======== INPUT RECORDS
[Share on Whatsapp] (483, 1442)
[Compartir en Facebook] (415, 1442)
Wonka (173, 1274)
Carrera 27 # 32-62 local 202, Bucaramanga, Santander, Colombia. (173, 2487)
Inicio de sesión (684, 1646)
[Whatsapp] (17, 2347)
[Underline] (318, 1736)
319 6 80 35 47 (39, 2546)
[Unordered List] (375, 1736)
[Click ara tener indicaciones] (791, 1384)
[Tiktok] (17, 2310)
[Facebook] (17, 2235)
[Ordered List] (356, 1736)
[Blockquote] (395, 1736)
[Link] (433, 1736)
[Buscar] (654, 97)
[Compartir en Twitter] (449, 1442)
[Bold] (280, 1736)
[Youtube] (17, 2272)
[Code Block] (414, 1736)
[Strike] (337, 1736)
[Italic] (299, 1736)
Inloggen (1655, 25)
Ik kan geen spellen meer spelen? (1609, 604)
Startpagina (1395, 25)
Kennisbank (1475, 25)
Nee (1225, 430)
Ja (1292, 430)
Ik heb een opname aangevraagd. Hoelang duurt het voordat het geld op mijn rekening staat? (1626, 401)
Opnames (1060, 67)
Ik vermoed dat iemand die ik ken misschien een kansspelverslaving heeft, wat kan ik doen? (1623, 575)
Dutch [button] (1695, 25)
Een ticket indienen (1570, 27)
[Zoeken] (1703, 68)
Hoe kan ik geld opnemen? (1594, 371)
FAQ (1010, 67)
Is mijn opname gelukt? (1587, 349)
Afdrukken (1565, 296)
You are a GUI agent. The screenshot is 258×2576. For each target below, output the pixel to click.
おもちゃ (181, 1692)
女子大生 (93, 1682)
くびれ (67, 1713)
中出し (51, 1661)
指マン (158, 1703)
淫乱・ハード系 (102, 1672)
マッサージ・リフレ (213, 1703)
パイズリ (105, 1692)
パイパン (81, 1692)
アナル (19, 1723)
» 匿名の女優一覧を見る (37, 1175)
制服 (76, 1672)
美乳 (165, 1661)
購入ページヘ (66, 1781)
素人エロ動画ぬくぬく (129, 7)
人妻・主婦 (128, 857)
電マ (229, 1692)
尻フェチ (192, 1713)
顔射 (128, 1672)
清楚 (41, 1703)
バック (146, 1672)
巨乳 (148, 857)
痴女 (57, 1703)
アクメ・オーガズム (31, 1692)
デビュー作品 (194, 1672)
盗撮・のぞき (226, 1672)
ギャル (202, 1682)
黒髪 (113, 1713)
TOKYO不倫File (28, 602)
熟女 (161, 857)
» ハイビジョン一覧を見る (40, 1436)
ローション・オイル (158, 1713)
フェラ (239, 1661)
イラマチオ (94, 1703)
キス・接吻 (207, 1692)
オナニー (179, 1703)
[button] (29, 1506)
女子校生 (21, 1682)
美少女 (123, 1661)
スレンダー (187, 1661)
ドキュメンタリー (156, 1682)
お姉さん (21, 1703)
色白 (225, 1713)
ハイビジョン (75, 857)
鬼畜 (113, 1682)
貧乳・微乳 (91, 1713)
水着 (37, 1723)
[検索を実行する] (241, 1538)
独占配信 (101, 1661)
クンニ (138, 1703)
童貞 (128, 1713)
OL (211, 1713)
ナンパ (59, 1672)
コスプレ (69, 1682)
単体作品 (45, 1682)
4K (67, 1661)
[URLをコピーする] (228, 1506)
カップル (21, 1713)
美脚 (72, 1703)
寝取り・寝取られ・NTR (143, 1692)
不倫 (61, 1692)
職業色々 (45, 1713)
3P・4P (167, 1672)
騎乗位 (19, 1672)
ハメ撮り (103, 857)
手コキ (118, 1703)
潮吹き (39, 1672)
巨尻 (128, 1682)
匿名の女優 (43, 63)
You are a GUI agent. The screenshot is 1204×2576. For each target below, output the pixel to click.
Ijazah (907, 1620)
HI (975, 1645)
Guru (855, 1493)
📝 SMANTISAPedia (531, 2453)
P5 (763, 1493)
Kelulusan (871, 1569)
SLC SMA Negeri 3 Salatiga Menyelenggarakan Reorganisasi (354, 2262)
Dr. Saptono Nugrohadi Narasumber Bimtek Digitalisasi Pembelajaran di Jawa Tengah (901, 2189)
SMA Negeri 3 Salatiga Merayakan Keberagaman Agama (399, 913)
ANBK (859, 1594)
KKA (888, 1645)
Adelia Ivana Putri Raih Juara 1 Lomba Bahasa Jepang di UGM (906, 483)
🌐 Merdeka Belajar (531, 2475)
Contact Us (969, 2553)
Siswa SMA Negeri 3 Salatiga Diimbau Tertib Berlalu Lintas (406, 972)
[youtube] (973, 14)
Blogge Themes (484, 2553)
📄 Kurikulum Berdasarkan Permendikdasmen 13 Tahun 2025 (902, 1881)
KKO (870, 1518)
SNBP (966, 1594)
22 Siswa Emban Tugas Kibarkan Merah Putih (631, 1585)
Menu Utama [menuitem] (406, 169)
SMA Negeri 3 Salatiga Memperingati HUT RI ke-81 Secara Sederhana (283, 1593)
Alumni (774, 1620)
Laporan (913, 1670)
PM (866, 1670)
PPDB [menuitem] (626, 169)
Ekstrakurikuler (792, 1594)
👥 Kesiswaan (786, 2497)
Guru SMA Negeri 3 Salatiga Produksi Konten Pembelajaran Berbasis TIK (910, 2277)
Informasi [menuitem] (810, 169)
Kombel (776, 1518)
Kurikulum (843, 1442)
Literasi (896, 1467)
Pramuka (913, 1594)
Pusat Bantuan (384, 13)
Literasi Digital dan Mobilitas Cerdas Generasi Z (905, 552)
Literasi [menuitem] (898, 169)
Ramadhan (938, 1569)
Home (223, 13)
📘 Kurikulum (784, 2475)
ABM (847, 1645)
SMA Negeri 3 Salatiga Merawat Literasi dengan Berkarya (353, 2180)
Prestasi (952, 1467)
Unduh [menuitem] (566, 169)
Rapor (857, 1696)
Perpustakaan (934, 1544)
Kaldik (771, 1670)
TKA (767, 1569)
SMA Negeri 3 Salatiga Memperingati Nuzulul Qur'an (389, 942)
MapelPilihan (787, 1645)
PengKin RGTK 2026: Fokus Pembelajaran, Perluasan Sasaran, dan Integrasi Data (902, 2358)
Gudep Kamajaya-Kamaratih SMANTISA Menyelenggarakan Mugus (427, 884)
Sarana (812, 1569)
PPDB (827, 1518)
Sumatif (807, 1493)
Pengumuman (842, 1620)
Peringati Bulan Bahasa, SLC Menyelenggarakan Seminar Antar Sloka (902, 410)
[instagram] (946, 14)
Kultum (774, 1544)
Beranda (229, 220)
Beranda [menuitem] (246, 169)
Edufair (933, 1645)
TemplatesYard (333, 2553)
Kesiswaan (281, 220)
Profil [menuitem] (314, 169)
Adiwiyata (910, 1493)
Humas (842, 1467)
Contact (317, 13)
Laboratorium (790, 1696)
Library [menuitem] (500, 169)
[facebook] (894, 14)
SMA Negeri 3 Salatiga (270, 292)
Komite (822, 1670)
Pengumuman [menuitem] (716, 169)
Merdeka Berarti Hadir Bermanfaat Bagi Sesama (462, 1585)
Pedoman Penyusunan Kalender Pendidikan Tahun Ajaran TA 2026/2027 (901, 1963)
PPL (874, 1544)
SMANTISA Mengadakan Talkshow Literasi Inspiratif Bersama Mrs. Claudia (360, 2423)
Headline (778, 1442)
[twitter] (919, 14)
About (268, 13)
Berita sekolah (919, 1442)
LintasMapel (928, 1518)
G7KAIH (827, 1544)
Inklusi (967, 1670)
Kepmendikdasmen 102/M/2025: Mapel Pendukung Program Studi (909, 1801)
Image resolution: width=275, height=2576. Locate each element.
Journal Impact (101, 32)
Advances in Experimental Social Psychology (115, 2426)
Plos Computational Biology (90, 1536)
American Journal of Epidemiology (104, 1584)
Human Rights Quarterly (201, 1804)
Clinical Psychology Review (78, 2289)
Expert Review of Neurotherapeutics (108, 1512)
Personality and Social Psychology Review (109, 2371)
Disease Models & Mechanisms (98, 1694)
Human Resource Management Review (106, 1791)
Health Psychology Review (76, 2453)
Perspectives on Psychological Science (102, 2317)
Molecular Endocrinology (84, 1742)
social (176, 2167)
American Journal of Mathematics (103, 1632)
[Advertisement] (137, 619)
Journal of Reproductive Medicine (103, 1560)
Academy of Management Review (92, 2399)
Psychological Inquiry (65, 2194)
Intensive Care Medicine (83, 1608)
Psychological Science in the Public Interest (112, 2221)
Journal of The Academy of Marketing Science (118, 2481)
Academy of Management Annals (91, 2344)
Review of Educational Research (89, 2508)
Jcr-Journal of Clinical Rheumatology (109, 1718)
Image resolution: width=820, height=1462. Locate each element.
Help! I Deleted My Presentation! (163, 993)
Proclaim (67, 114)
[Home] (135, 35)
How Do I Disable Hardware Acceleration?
================
* _TASK TO CARRY OUT_
After locating the line with "Gudep Kamajaya-Kamaratih SMANTISA" above, return that line and every later line through the one with "Pengumuman [menuitem] (716, 169)", word for word and with nothing else.

* _SOLUTION_
Gudep Kamajaya-Kamaratih SMANTISA Menyelenggarakan Mugus (427, 884)
Sarana (812, 1569)
PPDB (827, 1518)
Sumatif (807, 1493)
Pengumuman (842, 1620)
Peringati Bulan Bahasa, SLC Menyelenggarakan Seminar Antar Sloka (902, 410)
[instagram] (946, 14)
Kultum (774, 1544)
Beranda (229, 220)
Beranda [menuitem] (246, 169)
Edufair (933, 1645)
TemplatesYard (333, 2553)
Kesiswaan (281, 220)
Profil [menuitem] (314, 169)
Adiwiyata (910, 1493)
Humas (842, 1467)
Contact (317, 13)
Laboratorium (790, 1696)
Library [menuitem] (500, 169)
[facebook] (894, 14)
SMA Negeri 3 Salatiga (270, 292)
Komite (822, 1670)
Pengumuman [menuitem] (716, 169)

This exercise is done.